----- DONNÉES DE L'EXERCICE -----
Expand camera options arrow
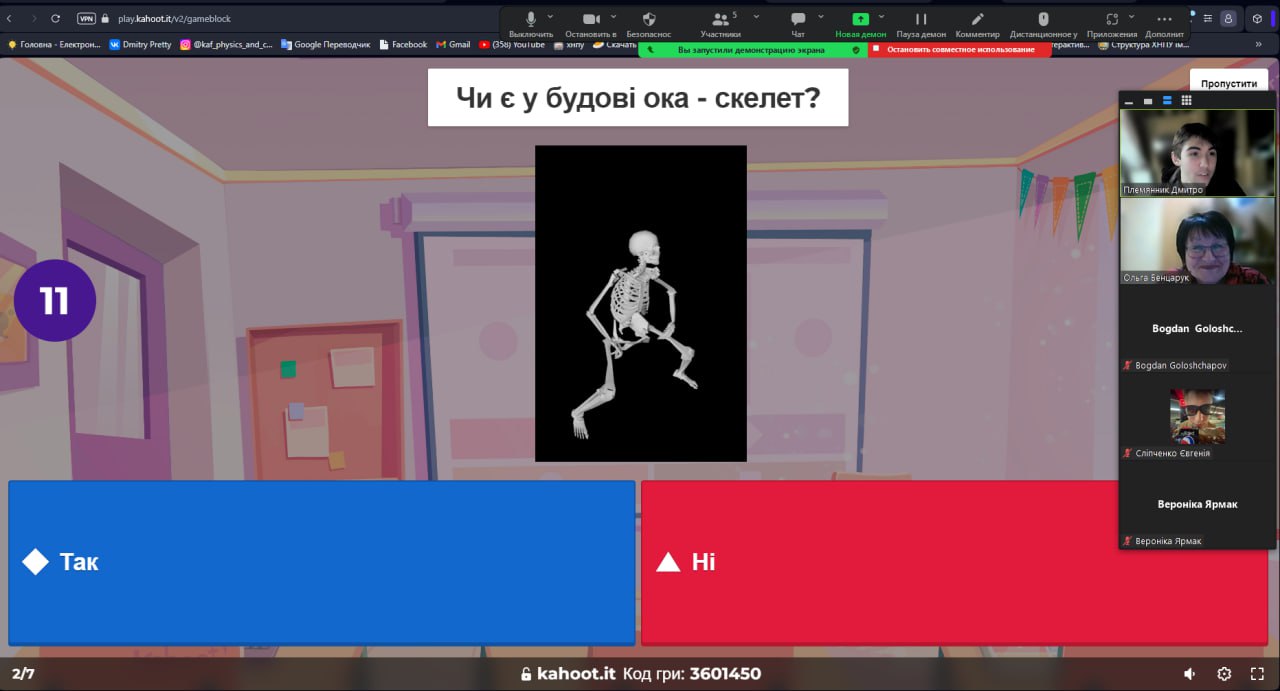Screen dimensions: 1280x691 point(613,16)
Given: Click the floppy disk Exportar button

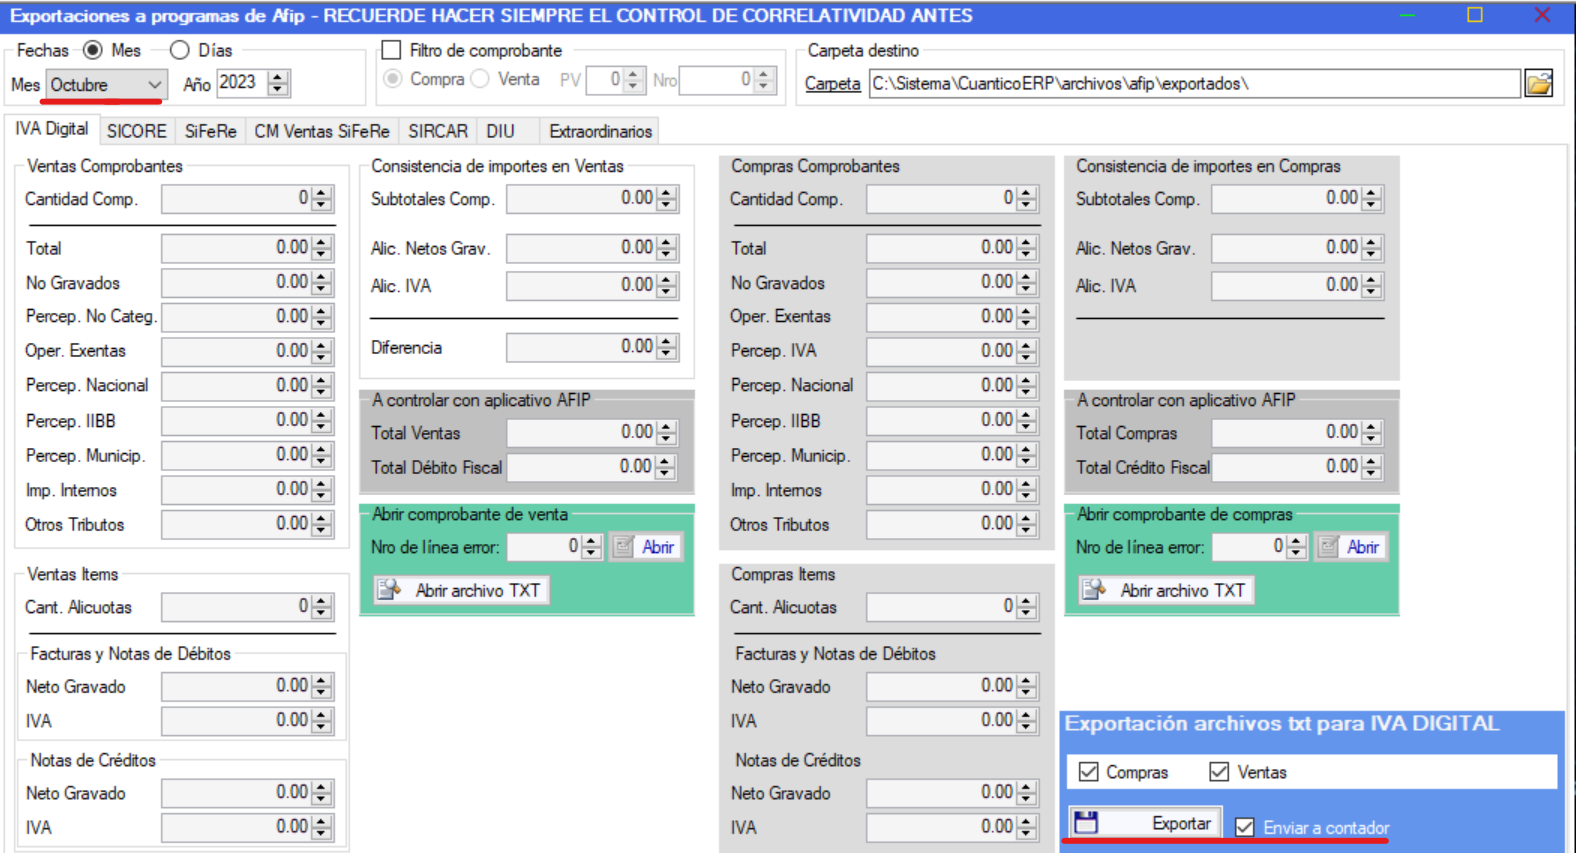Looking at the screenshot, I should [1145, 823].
-----
----- DONNÉES DE L'EXERCICE -----
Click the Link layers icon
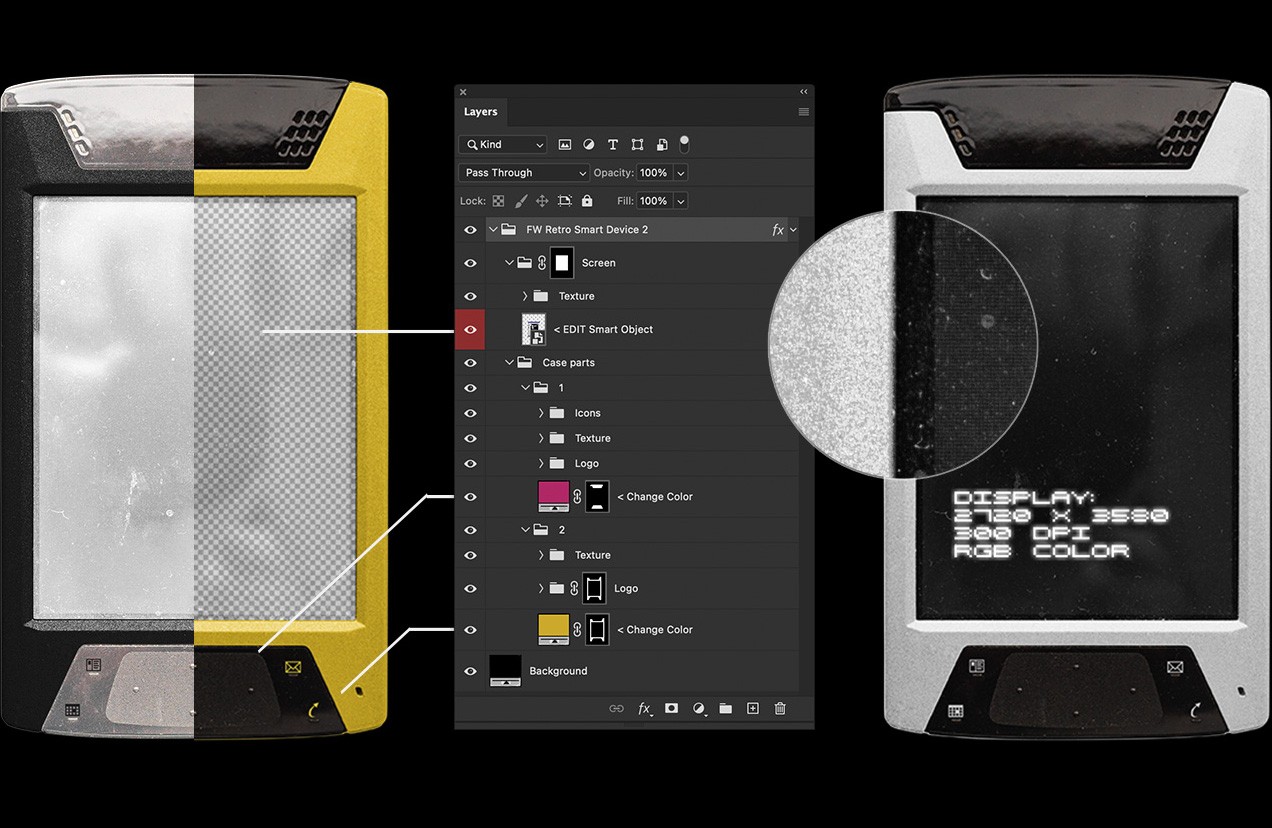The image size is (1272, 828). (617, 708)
-----
----- DONNÉES DE L'EXERCICE -----
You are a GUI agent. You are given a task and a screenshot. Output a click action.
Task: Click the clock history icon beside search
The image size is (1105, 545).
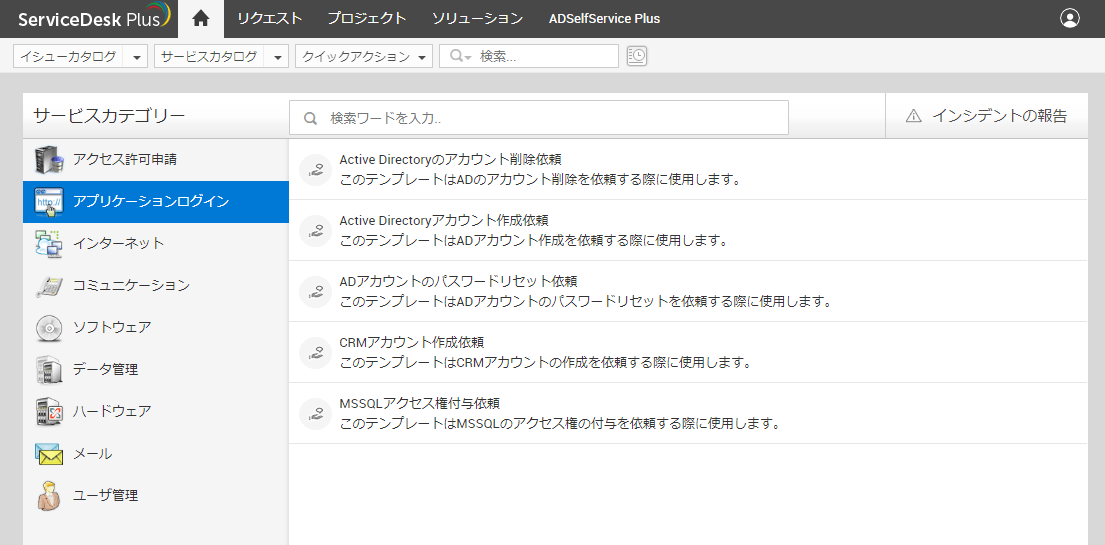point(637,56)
-----
Recopie tout, de la ligne qui contient « Expand camera options arrow » jusqu'à celle qui contient « Looking at the », en remplaçant « floppy disk » par « save » sans rien toucher d'autre. Laisse les images de côté.

> RÉSULTAT ATTENDU
Expand camera options arrow
Screen dimensions: 1280x691 point(613,16)
Given: Click the save Exportar button

Looking at the screenshot, I should [1145, 823].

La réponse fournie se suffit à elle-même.